Youth soccer in the United States continues to increase in participation steadily, with the greatest percentage of preadolescent participants than any other youth sport, according to The American Academy of Pediatrics. It is estimated that 3.9 million children and adolescents participate in soccer annually, and over the past 15 years, the number of youth officially registered with US youth soccer programs increased by almost 90%
With the increased number of youth participants, small but concerning numbers of injuries not usually sustained by young kids are showing up in emergency rooms due to soccer play including broken bones, ligament injuries and concussions. By no means are we recommending that you keep your kids out of soccer play, but it would be recommended that you find a league that also promotes a prevention program to reduce the risk of injury. Rule enforcement and fair play also serve an important role in reducing the risk of injury among youth soccer participants.

_SOURCE DATA:_
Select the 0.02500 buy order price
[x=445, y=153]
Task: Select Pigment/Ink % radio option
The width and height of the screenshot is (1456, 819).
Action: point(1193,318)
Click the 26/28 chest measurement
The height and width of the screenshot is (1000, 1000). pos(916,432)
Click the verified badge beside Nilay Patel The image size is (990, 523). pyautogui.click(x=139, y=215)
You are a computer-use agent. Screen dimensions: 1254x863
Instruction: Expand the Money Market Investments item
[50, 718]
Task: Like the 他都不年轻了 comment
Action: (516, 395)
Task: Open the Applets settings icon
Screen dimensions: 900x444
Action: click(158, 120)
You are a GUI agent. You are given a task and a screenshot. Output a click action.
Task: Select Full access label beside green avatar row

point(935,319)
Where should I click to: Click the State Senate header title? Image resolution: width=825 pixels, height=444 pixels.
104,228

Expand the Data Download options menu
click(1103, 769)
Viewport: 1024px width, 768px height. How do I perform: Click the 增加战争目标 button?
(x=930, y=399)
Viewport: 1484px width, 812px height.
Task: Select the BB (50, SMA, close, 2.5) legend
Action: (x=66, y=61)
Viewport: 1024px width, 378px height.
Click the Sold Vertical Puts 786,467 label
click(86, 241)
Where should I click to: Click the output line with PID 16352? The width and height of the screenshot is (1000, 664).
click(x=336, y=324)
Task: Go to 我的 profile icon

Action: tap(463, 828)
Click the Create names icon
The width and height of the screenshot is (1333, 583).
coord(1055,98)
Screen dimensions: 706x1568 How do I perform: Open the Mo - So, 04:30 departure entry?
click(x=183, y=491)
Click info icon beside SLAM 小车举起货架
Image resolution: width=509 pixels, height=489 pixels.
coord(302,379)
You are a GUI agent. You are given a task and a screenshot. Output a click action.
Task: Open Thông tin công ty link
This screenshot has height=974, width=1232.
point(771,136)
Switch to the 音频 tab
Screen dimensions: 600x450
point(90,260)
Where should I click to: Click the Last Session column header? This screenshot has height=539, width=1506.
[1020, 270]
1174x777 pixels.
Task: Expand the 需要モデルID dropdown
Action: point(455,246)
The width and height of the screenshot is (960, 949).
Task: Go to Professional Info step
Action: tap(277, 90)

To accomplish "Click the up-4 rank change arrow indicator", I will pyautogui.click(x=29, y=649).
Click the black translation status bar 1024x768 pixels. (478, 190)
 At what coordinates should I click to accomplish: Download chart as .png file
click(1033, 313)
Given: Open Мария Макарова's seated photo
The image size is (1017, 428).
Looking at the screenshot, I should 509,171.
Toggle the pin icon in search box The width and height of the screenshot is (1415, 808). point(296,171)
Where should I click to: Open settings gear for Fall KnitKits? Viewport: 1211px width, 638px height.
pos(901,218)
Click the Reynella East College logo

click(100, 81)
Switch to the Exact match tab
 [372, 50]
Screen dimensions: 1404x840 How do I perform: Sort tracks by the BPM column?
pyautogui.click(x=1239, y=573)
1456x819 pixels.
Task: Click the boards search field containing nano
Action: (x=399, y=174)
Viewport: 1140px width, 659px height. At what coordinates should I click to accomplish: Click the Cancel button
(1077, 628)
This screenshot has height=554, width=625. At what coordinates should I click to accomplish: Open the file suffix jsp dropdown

_WORK INSTRUCTION 1:_ According to the youth soccer passage, how many children and adolescents are estimated to play soccer each year?
_WORK INSTRUCTION 2:_ Does each statement agree with the youth soccer passage? (a) The passage advises parents to keep their children out of soccer. (b) The number of youth registered with US youth soccer programs rose by almost 90% over the past 15 years. (c) Concussions are among the soccer injuries showing up in emergency rooms.

_TASK ANSWER 1:_ An estimated 3.9 million.

_TASK ANSWER 2:_
(a) No: "By no means are we recommending that you keep your kids out of soccer play"
(b) Yes: "over the past 15 years, the number of youth officially registered with US youth soccer programs increased by almost 90%"
(c) Yes: "including broken bones, ligament injuries and concussions"